Targeting pyrimidine synthesis in Plasmodium falciparum with transition state analogues of orotate phosphoribosyltransferase
MetadataShow full item record
Orotate phosphoribosyltransferase (OPRT) catalyzes the reversible formation of orotidine 5'-monophosphate (OMP) from alpha-D-phosphoribosylpyrophosphate (PRPP) and orotate, the 5th step in de novo pyrimidine synthesis. Plasmodium falciparum, the most virulent protozoan parasite responsible for malaria, requires de novo pyrimidine synthesis as it does not encode enzymes for pyrimidine salvage. The essential function of OPRT in parasites ( PfOPRT) makes it a target for antimalarial drugs. All rapidly proliferating cells, including human cancer cells, require robust de novo pyrimidine synthesis. Human OPRT (HsOPRT) is thus a target for anticancer drugs. This work characterizes PfOPRT and HsOPRT as potential drug targets. Transition state analogues provide a validated approach to drug design as agents with high potency and selectivity against targets. Using kinetic isotope effects (KIEs) and quantum chemical calculations, we have solved PfOPRT and HsOPRT transition states structures with different substrate analogues. PfOPRT and HsOPRT display similar late transition states with full dissociation of orotates, well-developed ribocations and partial participation of nucleophiles.

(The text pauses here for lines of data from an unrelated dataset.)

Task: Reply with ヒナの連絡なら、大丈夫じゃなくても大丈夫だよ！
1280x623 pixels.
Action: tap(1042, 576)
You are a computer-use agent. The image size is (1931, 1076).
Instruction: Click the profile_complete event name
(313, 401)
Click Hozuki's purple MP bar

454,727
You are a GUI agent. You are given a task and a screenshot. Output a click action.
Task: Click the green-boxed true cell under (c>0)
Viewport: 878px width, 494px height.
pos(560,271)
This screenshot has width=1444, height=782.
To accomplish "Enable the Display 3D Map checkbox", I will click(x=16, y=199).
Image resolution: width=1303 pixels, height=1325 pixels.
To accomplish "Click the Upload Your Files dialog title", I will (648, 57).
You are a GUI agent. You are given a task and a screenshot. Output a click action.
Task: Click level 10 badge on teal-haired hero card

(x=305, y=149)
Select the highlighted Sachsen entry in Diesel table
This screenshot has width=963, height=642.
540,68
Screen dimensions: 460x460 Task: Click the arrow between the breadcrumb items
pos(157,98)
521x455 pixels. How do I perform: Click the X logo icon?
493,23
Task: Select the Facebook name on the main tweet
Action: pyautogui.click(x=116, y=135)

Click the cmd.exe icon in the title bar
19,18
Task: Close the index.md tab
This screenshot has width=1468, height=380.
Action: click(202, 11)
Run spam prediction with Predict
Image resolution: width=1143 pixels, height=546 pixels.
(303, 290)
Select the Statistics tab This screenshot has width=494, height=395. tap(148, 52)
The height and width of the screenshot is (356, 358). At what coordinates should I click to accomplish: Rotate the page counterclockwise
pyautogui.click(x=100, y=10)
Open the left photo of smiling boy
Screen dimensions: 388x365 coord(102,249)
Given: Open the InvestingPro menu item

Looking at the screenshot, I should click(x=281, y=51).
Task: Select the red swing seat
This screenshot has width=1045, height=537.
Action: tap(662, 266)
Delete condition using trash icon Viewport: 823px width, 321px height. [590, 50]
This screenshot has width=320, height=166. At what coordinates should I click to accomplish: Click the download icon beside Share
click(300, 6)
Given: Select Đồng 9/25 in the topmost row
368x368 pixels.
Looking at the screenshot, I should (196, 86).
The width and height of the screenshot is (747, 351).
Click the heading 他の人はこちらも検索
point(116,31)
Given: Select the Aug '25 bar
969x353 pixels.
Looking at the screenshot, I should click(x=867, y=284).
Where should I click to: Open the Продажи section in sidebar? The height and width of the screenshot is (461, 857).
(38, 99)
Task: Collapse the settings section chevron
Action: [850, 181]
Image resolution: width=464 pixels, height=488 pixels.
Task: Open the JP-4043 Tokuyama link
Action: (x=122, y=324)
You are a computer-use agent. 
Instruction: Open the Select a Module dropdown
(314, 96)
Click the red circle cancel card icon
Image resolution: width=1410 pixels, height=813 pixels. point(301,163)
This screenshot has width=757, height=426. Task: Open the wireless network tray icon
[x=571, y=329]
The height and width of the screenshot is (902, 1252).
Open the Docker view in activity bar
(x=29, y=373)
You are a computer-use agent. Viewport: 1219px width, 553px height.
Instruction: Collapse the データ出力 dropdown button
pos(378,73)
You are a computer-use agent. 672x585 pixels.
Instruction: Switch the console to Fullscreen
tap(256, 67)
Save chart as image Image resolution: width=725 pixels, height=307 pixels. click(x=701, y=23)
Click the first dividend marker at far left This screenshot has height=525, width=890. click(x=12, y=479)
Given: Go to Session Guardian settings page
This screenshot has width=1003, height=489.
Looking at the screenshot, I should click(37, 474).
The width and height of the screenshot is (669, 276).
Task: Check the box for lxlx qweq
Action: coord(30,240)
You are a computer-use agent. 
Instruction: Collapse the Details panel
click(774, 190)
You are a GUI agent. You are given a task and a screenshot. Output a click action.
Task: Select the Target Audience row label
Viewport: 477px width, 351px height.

Isotope-edited Fourier transform infrared (FTIR) difference spectra combined with homology modeling and computational analysis establishes a reaction coordinate with leaving group activation by multiple hydrogen-bond interactions and migration of the ribocation toward enzyme-bound trianionic PPi. Using isotopically labeled OMP and orotidine, binding isotope effects (BIEs) of PfOPRT and HsOPRT were measured with and without sulfate, a PPi analogue. Large normal [1'-3H] BIEs reveal ground state destabilization upon formation of the Michaelis complexes of PfOPRT and HsOPRT. Transition state analogues were designed and synthesized to mimic the geometrical and electrostatic features of the PfOPRT and HsOPRT transition states. In vitro assays with recombinant OPRTs show that these transition state analogues display Ki values as low as 40 nM against PfOPRT and HsOPRT. Transition state analysis of PfOPRT and HsOPRT provide new insight into OPRT catalytic mechanism and lead us to the path for design of powerful and specific OPRT inhibitors as antimalarials and anticancer agents.